• Il brano:
· · · · ·

"Quel giorno Alfredo aveva visto il
bimbo appena nato. Era venuto in ospedale sia a pranzo che alla
sera, poi mi ha detto che sarebbe andato a bere qualche birra
con un amico". A dirlo, tra le lacrime, è stata Patricia Zena,
la compagna di Javier Alfredo Miranda Romero, l'uomo ucciso con
una freccia dal maestro d'ascia Evaristo Scalco la notte tra l'1
e il 2 novembre nel centro storico di Genova. La donna è stata
sentita come testimone nel processo in corte d'assise.

· · · · ·

• Dati di partenza:
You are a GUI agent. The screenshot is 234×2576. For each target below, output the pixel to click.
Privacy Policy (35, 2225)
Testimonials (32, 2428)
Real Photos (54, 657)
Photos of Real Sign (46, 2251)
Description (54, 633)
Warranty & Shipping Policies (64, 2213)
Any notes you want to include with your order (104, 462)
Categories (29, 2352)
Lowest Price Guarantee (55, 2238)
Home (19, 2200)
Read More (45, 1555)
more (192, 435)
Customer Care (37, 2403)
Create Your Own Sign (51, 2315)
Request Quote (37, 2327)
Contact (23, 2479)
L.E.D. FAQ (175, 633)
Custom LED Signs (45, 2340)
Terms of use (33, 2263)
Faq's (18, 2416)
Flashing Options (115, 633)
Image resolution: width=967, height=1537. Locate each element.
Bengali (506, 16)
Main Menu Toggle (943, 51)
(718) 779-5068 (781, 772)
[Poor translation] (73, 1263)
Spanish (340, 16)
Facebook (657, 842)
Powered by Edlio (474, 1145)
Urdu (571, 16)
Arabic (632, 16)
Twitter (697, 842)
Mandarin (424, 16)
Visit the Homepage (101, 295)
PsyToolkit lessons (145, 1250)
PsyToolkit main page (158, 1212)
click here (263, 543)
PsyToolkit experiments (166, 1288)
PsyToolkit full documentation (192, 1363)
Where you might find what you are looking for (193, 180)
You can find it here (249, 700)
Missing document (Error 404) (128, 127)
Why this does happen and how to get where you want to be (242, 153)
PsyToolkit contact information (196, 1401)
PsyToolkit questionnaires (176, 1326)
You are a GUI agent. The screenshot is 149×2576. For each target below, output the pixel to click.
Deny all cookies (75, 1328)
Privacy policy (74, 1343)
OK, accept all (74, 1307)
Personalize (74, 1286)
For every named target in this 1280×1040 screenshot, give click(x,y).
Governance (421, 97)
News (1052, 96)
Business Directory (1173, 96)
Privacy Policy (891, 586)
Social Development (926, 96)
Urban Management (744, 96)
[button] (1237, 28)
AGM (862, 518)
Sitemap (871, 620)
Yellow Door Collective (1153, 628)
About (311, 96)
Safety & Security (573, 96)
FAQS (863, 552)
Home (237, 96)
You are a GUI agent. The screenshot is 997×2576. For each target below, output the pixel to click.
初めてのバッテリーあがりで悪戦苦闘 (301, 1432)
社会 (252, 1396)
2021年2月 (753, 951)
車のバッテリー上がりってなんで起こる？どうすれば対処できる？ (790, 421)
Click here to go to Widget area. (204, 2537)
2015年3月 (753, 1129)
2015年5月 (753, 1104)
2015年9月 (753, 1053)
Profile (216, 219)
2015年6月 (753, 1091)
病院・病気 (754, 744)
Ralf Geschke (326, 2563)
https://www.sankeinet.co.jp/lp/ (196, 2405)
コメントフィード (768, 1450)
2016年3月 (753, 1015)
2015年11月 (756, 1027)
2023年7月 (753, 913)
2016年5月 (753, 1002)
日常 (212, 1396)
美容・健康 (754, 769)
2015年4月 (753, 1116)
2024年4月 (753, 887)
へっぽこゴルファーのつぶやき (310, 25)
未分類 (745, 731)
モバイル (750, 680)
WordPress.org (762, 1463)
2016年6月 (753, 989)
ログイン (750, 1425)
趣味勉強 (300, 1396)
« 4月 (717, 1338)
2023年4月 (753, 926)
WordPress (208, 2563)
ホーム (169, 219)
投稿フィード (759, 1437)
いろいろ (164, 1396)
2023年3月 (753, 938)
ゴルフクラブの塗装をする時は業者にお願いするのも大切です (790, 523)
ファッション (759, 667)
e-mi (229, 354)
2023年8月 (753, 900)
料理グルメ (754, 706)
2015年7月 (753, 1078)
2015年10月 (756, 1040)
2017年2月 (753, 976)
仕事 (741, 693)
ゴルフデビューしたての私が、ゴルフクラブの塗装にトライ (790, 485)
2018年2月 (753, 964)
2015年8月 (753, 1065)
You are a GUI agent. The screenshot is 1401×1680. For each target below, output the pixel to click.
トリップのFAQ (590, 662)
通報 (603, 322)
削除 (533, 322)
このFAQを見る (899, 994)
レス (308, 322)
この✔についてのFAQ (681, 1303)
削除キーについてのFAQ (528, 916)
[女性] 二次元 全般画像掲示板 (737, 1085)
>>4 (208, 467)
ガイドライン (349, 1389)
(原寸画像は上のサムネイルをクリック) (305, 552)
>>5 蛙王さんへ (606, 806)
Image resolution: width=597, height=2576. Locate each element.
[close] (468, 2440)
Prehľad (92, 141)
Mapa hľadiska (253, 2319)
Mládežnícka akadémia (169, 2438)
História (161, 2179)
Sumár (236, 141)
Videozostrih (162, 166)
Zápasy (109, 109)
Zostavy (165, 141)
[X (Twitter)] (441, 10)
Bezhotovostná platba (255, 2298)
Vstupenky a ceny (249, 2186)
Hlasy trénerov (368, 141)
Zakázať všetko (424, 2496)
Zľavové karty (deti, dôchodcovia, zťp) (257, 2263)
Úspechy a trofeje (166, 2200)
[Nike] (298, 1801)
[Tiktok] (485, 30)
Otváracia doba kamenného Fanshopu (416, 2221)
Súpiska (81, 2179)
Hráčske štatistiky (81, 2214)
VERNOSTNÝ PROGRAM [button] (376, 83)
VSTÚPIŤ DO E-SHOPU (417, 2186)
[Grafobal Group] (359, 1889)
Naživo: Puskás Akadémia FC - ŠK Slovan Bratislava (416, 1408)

· · · · ·

• Prova pratica: In base al brano sull'uccisione di Javier Alfredo Miranda Romero, indichi a quale titolo Patricia Zena ha preso la parola nel processo in corte d'assise.

• Esito dell'esercizio: Patricia Zena, compagna di Javier Alfredo Miranda Romero, è stata sentita come testimone nel processo in corte d'assise.